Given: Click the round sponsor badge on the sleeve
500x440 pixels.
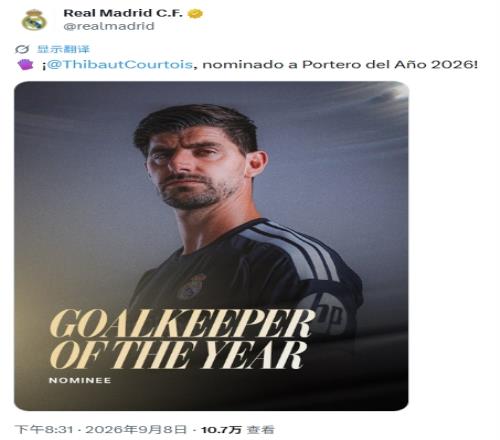Looking at the screenshot, I should pos(330,315).
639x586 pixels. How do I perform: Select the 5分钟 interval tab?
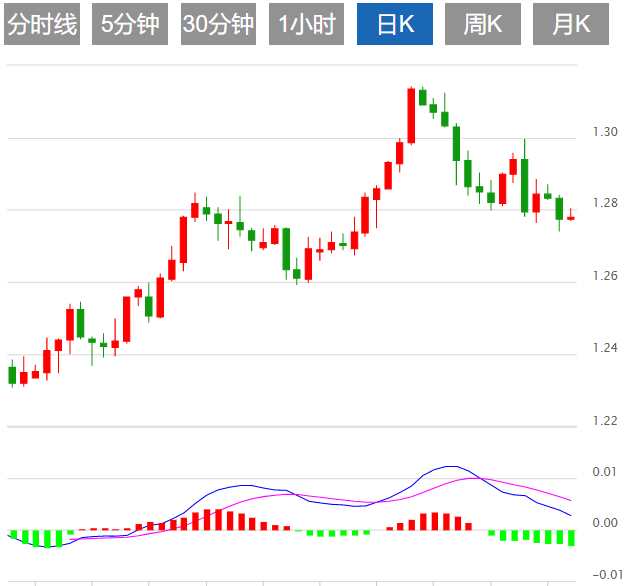130,25
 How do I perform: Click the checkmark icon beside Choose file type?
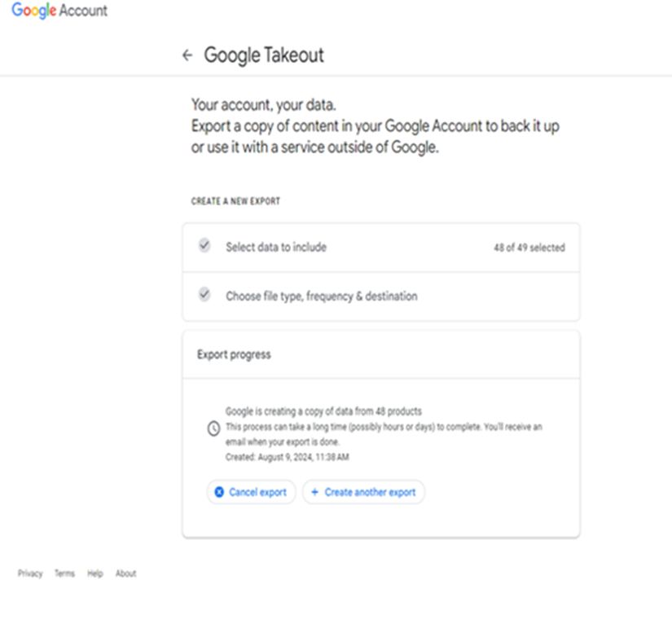[x=204, y=294]
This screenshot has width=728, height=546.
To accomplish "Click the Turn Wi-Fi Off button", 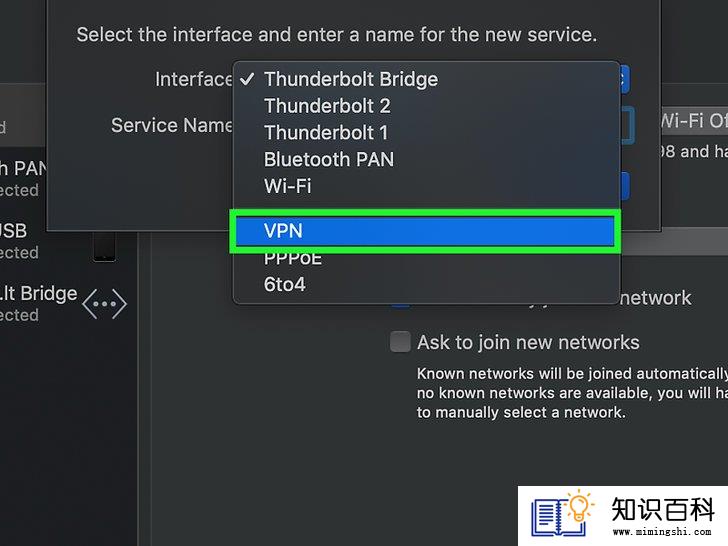I will click(695, 121).
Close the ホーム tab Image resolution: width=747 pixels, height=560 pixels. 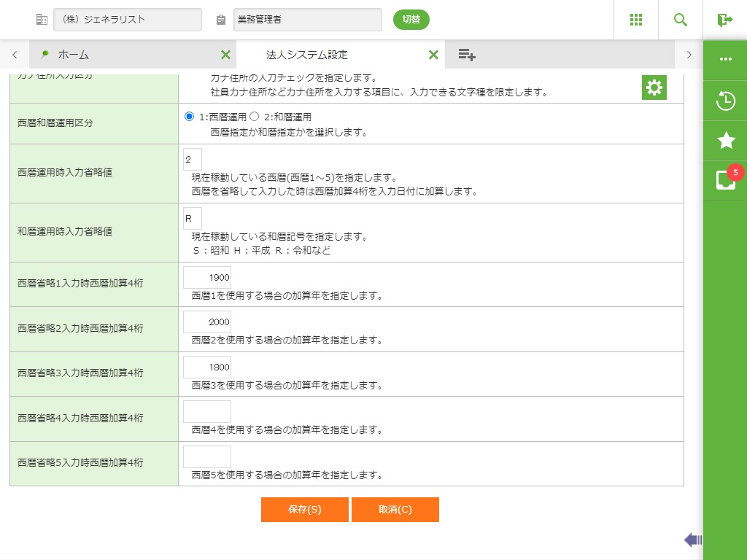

- - -

WORK ITEM –
Retype the entries above exactly, starting at their first line and ending with the line that holds "This screenshot has width=728, height=546."; pictures stay out.

SOLUTION FOR THIS PROBLEM –
Given: Click the round sponsor badge on the sleeve
500x440 pixels.
Looking at the screenshot, I should pos(330,315).
639x586 pixels. How do I perform: Select the 5分钟 interval tab?
130,25
 How do I perform: Click the checkmark icon beside Choose file type?
[x=204, y=294]
This screenshot has width=728, height=546.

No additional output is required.